+++ Texte présenté

2006 — REFLEXIVITES / FRAC L-R, Emmanuel Latreille

OLYMPUS DIGITAL CAMERALa rencontre de deux artistes dans une exposition repose sur la capacité des œuvres à se réfléchir réciproquement : mais cela veut dire que les œuvres dialoguent entre elles dans la mesure où elles cherchent à réfléchir quelque chose hors d’elles, un monde qui leur soit commun. L’exercice commande l’hypothèse d’un troisième terme, inconnu, que la combinaison des deux autres (les oeuvres en présence) permet de viser, dans une réflexivité double.

Traditionnellement, on concevait parfois l’art comme un miroir : il se peut que cette réflexivité simple, frontale, soit devenue plus complexe avec les innombrables « réflecteurs » qui augmentent les points de vue possibles entre les réalités et les simulacres, les originaux et les copies, l’être et le semblant (plus retors encore que le « paraître »).
Les peintures de Nina Childress mettent volontiers en oeuvre l’agrandissement du motif, mais surtout une technique souple où le flouté et l’« approximation hyper-réaliste » jettent le regard dans une sorte de trouble devant ce qu’il voit. De même, les objets agrandis de Lilian Bourgeat participent d’une modification étrange des choses, de leur fonction, comme si ces choses conservaient leur usage habituel mais que leur destinataire était un Pantagruel du nouveau millénaire, nous obligeant alors à nous adapter à des dimensions nouvelles. Par ailleurs, ces deux artistes traitent de choses proches, quotidiennes, et y font passer une sorte d’énergie lumineuse, colorée, vive : si bien qu’au bout du compte, ils semblent soucieux l’un et l’autre, à travers leurs œuvres inquiètes mais joyeuses, de grandir le spectateur.

++++++
+++ Les entrées

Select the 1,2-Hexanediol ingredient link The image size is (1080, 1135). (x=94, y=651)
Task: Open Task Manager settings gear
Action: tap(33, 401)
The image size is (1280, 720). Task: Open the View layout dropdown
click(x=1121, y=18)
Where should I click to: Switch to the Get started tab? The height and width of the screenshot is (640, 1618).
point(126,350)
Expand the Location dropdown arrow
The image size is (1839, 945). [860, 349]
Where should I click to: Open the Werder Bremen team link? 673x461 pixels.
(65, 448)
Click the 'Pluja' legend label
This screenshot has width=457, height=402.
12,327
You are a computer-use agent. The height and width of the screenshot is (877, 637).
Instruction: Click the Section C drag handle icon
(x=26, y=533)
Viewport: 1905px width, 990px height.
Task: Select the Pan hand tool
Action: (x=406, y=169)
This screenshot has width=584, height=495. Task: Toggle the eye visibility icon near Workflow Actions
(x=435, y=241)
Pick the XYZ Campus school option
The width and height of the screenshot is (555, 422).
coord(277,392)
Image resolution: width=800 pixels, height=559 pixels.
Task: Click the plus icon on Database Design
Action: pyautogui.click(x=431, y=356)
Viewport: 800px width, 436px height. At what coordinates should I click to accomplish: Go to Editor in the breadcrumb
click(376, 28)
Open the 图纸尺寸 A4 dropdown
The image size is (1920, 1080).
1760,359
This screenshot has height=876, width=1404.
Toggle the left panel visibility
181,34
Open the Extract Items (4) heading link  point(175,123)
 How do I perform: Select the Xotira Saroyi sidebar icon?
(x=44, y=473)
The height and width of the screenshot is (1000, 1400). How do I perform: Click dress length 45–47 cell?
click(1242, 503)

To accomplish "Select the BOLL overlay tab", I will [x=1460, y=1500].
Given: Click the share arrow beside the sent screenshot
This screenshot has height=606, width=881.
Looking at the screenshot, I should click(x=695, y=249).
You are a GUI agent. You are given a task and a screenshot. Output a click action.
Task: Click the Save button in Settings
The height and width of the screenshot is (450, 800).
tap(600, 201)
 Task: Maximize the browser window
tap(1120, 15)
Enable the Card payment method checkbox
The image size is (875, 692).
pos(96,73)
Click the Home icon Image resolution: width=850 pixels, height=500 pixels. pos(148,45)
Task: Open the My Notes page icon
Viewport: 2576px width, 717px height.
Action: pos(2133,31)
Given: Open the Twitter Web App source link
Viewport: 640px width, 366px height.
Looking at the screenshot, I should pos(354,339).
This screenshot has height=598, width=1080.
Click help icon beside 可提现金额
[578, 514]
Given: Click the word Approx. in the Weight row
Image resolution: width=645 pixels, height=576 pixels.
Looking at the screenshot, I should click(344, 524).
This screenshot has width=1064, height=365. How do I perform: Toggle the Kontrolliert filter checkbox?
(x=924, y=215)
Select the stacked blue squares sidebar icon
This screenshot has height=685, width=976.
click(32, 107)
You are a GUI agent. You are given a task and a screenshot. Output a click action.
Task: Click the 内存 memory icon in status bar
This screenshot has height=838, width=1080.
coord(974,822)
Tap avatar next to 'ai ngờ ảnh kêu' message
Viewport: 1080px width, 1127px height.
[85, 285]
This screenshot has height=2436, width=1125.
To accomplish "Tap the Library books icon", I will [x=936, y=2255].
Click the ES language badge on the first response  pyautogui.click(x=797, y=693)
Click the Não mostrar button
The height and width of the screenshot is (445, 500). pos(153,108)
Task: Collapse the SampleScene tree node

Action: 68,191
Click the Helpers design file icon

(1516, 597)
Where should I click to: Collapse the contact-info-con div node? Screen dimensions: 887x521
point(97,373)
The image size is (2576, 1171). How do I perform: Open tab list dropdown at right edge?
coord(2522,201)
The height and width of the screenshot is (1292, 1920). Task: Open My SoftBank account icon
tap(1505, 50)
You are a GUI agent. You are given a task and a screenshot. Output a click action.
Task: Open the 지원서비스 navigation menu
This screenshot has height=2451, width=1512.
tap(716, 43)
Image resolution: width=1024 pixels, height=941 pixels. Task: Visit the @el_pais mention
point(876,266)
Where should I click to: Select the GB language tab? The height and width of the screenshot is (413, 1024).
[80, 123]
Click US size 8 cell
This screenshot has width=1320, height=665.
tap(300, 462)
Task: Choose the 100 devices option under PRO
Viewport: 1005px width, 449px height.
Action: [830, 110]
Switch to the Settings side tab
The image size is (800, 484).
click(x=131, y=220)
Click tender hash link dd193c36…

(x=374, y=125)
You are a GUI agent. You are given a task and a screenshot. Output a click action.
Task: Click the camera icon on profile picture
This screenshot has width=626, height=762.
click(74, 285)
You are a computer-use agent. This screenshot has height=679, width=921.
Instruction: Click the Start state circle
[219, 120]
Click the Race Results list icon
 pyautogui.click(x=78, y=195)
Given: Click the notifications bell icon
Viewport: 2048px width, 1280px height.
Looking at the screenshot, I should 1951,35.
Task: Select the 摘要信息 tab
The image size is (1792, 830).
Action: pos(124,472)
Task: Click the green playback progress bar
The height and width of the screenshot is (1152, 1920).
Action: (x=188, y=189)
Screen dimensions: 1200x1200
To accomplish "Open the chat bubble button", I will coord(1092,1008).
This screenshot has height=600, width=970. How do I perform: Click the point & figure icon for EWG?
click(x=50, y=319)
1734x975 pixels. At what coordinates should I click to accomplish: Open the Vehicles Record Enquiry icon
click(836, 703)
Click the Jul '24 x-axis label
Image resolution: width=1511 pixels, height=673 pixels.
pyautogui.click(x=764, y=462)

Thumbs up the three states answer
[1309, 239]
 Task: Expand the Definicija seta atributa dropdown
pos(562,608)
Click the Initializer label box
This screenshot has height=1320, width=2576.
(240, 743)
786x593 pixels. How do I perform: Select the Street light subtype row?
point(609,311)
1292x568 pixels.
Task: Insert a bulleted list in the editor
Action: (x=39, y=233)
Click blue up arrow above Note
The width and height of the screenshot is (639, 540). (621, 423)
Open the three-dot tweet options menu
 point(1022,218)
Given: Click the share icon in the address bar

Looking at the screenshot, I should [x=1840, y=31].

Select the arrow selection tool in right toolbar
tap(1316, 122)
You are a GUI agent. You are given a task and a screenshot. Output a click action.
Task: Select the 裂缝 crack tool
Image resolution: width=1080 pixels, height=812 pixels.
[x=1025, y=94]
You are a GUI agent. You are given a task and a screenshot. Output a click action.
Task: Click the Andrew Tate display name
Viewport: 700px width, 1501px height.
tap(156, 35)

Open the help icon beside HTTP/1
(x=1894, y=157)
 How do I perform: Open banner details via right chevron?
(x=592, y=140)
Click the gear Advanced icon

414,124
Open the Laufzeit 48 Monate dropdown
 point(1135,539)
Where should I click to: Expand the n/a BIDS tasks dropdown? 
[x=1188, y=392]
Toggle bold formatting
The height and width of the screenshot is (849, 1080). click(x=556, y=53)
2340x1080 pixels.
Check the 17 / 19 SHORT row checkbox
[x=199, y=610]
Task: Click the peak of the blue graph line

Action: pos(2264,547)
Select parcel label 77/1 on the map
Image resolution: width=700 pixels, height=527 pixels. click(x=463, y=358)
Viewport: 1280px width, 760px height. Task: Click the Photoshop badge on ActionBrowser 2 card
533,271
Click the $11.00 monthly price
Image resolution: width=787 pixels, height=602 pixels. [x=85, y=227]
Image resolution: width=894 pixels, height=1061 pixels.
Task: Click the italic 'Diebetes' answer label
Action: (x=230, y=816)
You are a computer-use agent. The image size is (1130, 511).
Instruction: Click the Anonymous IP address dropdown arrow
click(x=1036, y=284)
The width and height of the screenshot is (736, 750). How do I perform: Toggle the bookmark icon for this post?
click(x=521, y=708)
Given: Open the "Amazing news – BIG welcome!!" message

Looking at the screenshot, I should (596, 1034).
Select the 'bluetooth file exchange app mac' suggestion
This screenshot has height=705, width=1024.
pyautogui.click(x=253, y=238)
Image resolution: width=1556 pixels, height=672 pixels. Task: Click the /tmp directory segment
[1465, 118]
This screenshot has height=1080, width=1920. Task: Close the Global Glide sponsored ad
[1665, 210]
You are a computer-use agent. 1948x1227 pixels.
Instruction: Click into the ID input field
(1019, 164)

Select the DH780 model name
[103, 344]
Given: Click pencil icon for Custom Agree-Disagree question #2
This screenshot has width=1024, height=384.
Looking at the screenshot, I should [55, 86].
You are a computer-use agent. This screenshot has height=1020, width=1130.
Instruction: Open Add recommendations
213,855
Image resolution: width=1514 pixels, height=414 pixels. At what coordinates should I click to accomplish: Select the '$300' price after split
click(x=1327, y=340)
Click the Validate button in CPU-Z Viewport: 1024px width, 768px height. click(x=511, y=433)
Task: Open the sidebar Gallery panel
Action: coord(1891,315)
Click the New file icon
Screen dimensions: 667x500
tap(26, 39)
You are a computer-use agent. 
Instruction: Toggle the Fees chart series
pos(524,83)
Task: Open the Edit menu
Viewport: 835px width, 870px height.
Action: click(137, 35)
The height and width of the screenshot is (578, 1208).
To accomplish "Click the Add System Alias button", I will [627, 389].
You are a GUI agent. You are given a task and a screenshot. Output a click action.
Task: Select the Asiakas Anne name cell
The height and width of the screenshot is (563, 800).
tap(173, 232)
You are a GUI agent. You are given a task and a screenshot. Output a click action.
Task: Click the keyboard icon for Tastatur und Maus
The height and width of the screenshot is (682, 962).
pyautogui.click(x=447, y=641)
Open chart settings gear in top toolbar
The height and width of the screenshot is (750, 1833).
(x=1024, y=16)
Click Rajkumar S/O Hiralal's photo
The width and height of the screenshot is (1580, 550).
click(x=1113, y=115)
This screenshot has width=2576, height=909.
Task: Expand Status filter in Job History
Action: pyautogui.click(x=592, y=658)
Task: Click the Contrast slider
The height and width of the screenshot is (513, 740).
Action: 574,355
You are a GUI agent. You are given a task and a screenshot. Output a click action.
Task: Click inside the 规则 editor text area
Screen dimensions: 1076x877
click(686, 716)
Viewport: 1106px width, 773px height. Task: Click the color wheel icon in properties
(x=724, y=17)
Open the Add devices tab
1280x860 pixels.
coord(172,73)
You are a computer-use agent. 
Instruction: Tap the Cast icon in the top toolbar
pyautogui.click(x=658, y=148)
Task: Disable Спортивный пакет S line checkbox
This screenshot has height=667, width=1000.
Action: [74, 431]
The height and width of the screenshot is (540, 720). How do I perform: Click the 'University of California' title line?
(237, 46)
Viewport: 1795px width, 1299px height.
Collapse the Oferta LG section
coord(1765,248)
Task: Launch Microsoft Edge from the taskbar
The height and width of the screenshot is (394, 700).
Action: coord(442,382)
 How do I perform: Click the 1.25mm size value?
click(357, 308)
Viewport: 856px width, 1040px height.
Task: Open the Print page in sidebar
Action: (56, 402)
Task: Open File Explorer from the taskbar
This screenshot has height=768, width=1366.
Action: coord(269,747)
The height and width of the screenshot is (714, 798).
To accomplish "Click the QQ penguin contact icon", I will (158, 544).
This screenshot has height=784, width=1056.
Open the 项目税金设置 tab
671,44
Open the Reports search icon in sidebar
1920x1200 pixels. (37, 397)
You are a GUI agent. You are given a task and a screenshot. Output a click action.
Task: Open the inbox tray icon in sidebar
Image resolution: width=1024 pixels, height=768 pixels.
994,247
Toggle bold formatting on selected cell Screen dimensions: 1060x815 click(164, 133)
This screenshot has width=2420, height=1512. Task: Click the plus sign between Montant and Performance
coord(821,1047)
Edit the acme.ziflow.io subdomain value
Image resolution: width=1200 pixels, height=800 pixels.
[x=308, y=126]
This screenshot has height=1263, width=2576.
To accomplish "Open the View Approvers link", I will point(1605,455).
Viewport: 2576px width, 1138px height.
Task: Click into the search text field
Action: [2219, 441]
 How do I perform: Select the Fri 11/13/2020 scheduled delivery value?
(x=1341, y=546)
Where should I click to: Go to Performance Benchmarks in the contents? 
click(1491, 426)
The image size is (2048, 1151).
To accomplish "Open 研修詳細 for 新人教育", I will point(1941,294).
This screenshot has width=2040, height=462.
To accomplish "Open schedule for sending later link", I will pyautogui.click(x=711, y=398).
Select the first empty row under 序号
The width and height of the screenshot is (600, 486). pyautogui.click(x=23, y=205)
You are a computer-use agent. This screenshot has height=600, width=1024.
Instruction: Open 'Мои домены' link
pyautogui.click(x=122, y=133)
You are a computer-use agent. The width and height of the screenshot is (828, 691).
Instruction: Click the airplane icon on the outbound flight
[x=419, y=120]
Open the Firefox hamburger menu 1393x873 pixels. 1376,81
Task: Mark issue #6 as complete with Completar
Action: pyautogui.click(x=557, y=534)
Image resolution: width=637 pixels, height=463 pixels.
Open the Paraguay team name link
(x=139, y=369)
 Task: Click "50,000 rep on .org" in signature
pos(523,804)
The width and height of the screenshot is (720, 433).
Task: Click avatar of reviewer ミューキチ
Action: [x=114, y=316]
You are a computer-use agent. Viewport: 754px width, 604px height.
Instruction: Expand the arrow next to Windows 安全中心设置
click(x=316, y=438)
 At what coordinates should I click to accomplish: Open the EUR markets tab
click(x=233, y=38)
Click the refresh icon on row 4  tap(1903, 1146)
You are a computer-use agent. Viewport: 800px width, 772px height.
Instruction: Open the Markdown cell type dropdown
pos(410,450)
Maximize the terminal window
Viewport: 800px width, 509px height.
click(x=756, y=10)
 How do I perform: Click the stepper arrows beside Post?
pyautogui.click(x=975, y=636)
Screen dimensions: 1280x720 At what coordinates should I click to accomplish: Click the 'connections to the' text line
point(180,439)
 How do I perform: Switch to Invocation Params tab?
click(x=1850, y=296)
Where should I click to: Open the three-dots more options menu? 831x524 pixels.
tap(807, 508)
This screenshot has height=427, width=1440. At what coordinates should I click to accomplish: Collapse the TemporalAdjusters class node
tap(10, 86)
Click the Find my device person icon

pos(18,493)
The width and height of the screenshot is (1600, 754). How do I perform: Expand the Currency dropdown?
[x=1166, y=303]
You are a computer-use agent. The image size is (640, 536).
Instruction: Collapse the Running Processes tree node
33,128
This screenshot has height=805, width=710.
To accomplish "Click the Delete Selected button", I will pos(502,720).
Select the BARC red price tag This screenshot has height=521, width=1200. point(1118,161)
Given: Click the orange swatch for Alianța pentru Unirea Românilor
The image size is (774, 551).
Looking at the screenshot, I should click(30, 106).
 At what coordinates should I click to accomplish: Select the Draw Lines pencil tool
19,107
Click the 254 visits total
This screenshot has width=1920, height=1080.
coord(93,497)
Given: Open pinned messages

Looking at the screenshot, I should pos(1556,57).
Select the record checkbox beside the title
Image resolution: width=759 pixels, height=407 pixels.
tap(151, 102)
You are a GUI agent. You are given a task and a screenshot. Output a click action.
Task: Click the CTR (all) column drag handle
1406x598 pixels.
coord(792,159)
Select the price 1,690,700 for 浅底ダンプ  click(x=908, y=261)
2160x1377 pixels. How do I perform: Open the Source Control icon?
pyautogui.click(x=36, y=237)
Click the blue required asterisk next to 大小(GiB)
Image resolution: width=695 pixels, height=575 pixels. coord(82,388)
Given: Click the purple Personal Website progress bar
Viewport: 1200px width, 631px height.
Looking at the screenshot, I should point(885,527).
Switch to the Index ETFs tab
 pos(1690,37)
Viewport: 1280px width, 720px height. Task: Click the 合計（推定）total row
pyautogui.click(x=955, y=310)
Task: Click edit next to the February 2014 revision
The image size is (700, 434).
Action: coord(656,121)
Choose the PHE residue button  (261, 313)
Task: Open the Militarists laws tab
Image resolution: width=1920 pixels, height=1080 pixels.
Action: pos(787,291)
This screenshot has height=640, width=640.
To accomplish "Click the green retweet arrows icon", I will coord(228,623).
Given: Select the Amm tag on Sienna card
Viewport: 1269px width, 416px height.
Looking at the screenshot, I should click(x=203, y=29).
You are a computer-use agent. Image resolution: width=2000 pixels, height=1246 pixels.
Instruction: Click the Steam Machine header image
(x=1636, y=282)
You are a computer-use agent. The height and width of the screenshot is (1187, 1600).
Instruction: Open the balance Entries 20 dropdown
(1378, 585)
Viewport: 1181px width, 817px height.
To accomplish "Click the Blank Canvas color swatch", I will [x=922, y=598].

++++++

_Défis_
• a. Les affirmations suivantes concordent-elles avec le texte présenté ? (i) Les peintures de Nina Childress recourent à l'agrandissement du motif. (ii) Lilian Bourgeat réduit la taille des objets. (iii) Les deux artistes s'intéressent à des choses lointaines et exceptionnelles. Répondez par oui ou non pour chacune, en citant les mots décisifs du texte.
• b. Pourriez-vous réécrire, parmi les entrées, uniquement la partie qui s'ouvre sur la ligne contenant « Task: Open the My Notes page icon » et se ferme sur celle contenant « (x=924, y=215) », en remplaçant « Viewport » par « Screen » sans rien modifier d'autre ?

_Résultats_
• a.
(i) Oui : « Les peintures de Nina Childress mettent volontiers en oeuvre l’agrandissement du motif ».
(ii) Non : « les objets agrandis de Lilian Bourgeat ».
(iii) Non : « ces deux artistes traitent de choses proches, quotidiennes ».

• b.
Task: Open the My Notes page icon
Screen: 2576px width, 717px height.
Action: pos(2133,31)
Given: Open the Twitter Web App source link
Screen: 640px width, 366px height.
Looking at the screenshot, I should pos(354,339).
This screenshot has height=598, width=1080.
Click help icon beside 可提现金额
[578, 514]
Given: Click the word Approx. in the Weight row
Image resolution: width=645 pixels, height=576 pixels.
Looking at the screenshot, I should click(344, 524).
This screenshot has width=1064, height=365. How do I perform: Toggle the Kontrolliert filter checkbox?
(x=924, y=215)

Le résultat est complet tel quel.